Excerpted text:

Troubleshooting¶

This page lists common problems encountered when using the heterodyne package and their recommended solutions.

NLSQ Convergence Failure¶

Symptom: result.success is False; the solver reports “Maximum number of function evaluations reached” or “Cost function not decreasing.”

Possible causes and remedies:

Poor initial guess – Use multi-start optimisation (n_starts=20 or more) to explore the parameter space from diverse starting points.
Multi-modal landscape – Switch to CMA-ES for global search, then refine with NLSQ. See CMA-ES Global Optimisation.
Tight bounds – Widen parameter bounds in the configuration. Check whether any parameter is hitting its bound at the solution (result.validate() will flag this).
Ill-conditioned Jacobian – Check the condition number. If extremely large, consider fixing one or more weakly constrained parameters (e.g., D_offset_ref, f2).
Insufficient function evaluations – Increase max_nfev in NLSQConfig.

CMC Divergent Transitions¶

Symptom: NumPyro reports divergent transitions during NUTS sampling; result.convergence_passed is False.

Remedies:

Increase target acceptance probability – Set target_accept_prob=0.95 in CMCConfig. This reduces the step size, improving sampling in regions of high curvature.
Check priors – Overly wide priors can send the sampler into unphysical regions. Reduce nlsq_prior_width_factor from 5.0 to 3.0.
Tighten bounds – Ensure parameter bounds exclude regions where the model is undefined or numerically unstable.
Increase warmup – More warmup iterations allow the sampler to adapt its step size and mass matrix more thoroughly.

Memory Errors¶

Symptom: MemoryError or the process is killed by the OOM killer.

Remedies:

Switch to chunked or sequential strategy for NLSQ:

config = NLSQConfig(strategy="chunked", chunk_size=128)

Trim frame range – Load only the frames you need:

data = loader.load(frame_start=0, frame_end=500)

Increase CMC shards – More shards means less memory per shard:
```
cmc_config = CMCConfig(num_shards=16)
```
Check for memory leaks – If memory grows across multiple fits, ensure you are not accumulating JAX arrays in a loop without releasing references.

JAX Compilation Slow¶

Symptom: The first NLSQ call takes minutes before any fitting begins.

Causes:

Large array shapes – JIT compilation time scales with the complexity of the computation graph. For very large \(C_2\) matrices, use the chunked or sequential strategy to avoid compiling a single monolithic kernel.

What the task requires: According to the troubleshooting page, what value should target_accept_prob be set to in CMCConfig to deal with divergent transitions? These records have no connection to the troubleshooting page.

Stored data entries
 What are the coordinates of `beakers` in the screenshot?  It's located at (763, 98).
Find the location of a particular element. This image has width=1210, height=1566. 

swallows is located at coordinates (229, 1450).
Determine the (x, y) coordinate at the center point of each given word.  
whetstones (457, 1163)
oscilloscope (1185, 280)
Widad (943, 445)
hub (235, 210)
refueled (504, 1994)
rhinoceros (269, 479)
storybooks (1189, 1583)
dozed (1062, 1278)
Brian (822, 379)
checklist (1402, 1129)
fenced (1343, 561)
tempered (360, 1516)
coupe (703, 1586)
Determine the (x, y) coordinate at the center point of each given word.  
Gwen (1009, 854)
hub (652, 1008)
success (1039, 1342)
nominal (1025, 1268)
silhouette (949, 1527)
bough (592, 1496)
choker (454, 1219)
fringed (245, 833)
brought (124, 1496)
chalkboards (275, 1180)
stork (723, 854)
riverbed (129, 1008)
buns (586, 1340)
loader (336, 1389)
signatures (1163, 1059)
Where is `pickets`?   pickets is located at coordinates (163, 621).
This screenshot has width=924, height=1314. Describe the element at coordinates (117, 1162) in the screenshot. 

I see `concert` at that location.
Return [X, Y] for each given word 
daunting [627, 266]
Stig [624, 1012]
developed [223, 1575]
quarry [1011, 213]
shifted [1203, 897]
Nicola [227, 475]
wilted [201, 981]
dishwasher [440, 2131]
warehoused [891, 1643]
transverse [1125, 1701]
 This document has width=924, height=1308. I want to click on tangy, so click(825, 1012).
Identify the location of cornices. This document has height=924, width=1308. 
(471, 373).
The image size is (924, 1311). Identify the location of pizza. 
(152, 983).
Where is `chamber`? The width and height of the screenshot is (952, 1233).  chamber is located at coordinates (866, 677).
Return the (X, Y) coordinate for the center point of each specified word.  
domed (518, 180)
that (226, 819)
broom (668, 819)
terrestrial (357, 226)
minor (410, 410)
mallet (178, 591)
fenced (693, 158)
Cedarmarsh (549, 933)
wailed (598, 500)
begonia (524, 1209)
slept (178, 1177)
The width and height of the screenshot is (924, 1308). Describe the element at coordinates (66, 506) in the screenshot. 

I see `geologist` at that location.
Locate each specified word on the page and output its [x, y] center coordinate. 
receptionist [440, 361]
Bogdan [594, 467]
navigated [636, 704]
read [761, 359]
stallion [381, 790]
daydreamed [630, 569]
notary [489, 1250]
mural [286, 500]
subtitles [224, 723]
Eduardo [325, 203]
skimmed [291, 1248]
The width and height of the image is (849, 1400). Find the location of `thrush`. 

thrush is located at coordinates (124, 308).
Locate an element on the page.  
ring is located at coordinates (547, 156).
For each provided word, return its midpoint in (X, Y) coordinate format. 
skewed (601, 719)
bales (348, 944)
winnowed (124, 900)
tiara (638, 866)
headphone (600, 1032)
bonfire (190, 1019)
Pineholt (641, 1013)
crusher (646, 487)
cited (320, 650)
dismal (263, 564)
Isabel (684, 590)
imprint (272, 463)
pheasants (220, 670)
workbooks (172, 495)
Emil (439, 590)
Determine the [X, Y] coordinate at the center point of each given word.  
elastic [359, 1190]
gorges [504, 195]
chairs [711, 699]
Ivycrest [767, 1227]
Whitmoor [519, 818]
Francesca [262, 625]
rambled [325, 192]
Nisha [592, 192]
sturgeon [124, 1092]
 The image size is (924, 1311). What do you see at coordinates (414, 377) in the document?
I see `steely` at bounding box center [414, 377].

Response box: 0.95